Following the first failure of the Iraq invasion in 2003 by the Bush administration, Obama's premature military withdrawal as a result of historical blindness unfortunately became the second U.S. failure. With the withdrawal, the U.S. opened the door to regional Iranian hegemony. As Vali Nasr, the dean of the School of Advanced International Studies at Johns Hopkins University, put it, the "lean back and wait" approach has wasted precious opportunities to influence the course of events in the region. Syria has ultimately become a ground for conflict between Shiites and Sunnis shaping the larger regional competition for regional power between Iran, Turkey and Saudi Arabia. As a serious and current regional security issue, the Syrian war has not only caused a refugee problem, but has also boosted Turkey's competition with Iran on regional leadership.
The Arab Spring and continuing civil war in Syria clearly show that security-based perceptions will continue to determine the nature of bilateral relationships. It is essential to know that important developments, events and issues in the domestic, regional and international environment have affected, and will continue to shape the nature of bilateral relations. The crucial point is that Ankara and Washington should take part in managing the opportunities and challenges in the post-Arab Spring era. Even though the nature of bilateral relations has experienced some divergences due to regional developments following the Arab uprisings, it is not the case that divergent perspectives between the two countries would remain as a stable trend toward the events both regionally and globally. Convergence between two allies on the current issues in the region will gain more importance than ever before in the coming days when the regional transformation is complete.

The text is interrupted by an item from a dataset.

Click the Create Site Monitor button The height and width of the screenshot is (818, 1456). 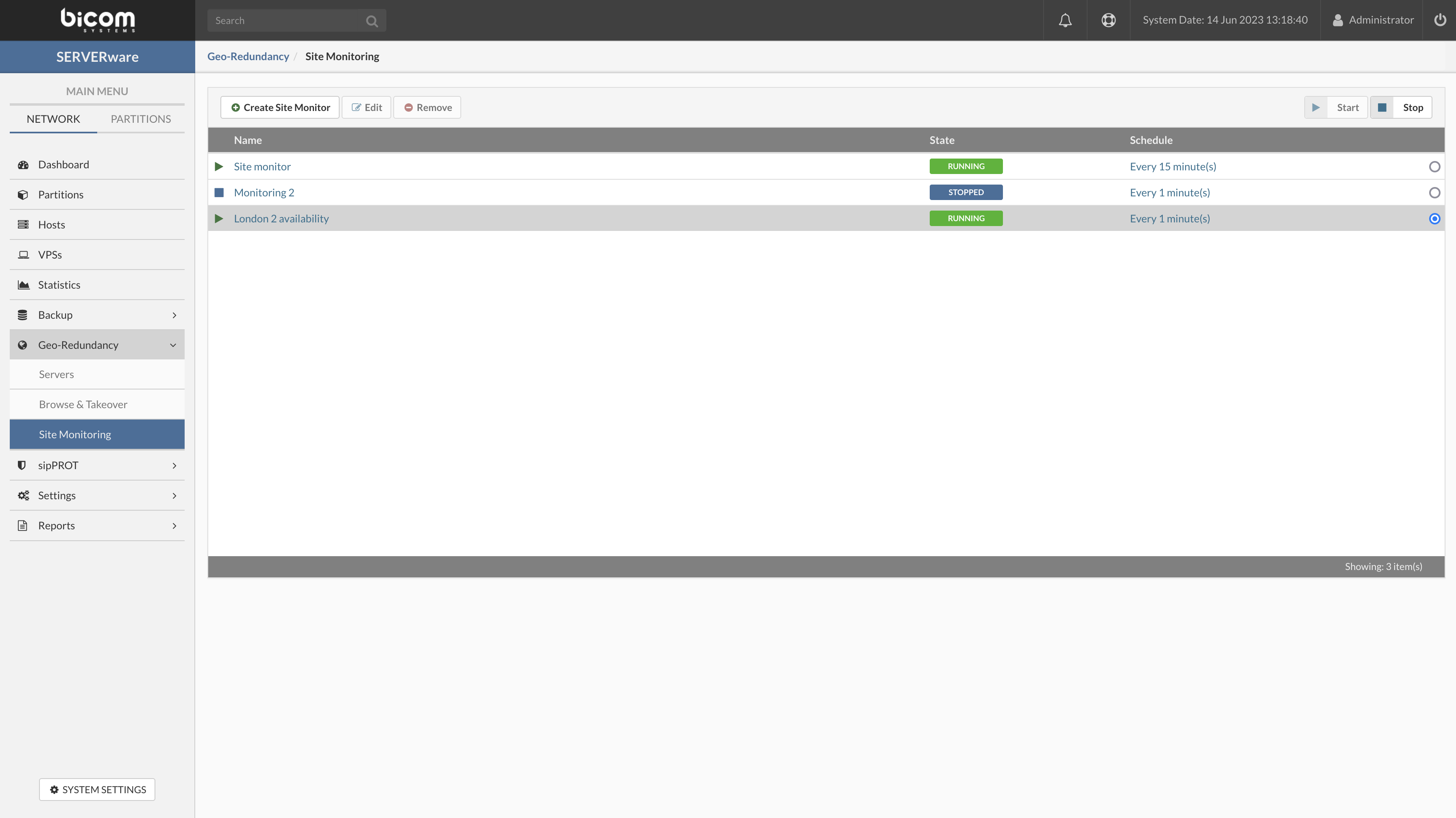coord(280,107)
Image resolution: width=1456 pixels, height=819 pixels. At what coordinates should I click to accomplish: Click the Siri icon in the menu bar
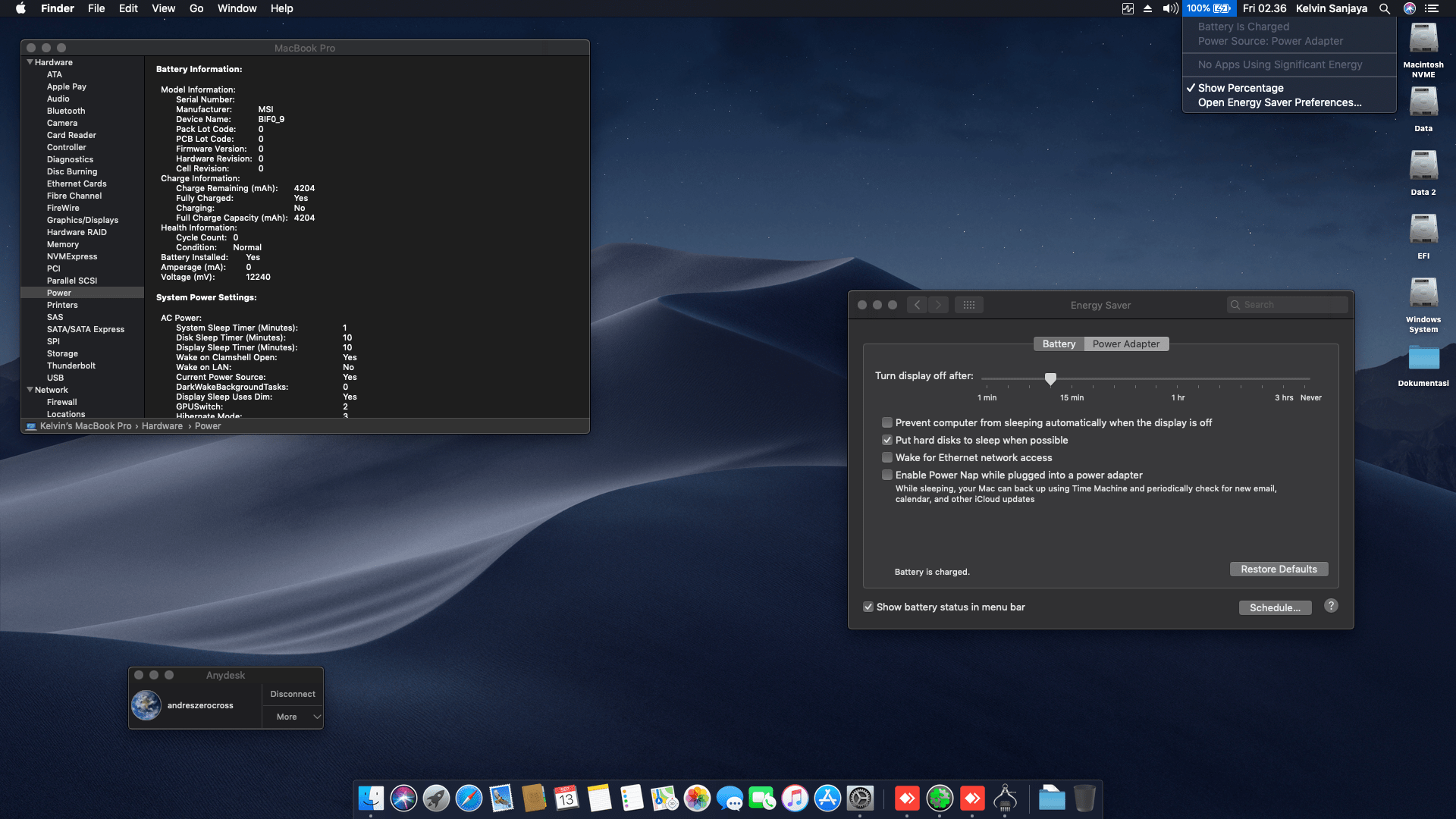(x=1410, y=8)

Power struggles region-wide between Arab countries and Iran must be expanded to a platform including regional and historical actors in order to balance Shiite expansionism. In this sense, the recent rapprochement between Turkey and Saudi Arabia was the crucial element that can balance the increasing role of Iran's political space in the region. The problems that Turkish foreign policy faces nowadays does not necessarily imply a call to limit and narrow it en route, but rather revisit Turkey's soft-power capabilities as an asset behind regional policies and theoretical arguments, highlighting the golden mean between flexible realism and a civilizational perspective in such a volatile climate as currently prevails in the Middle East.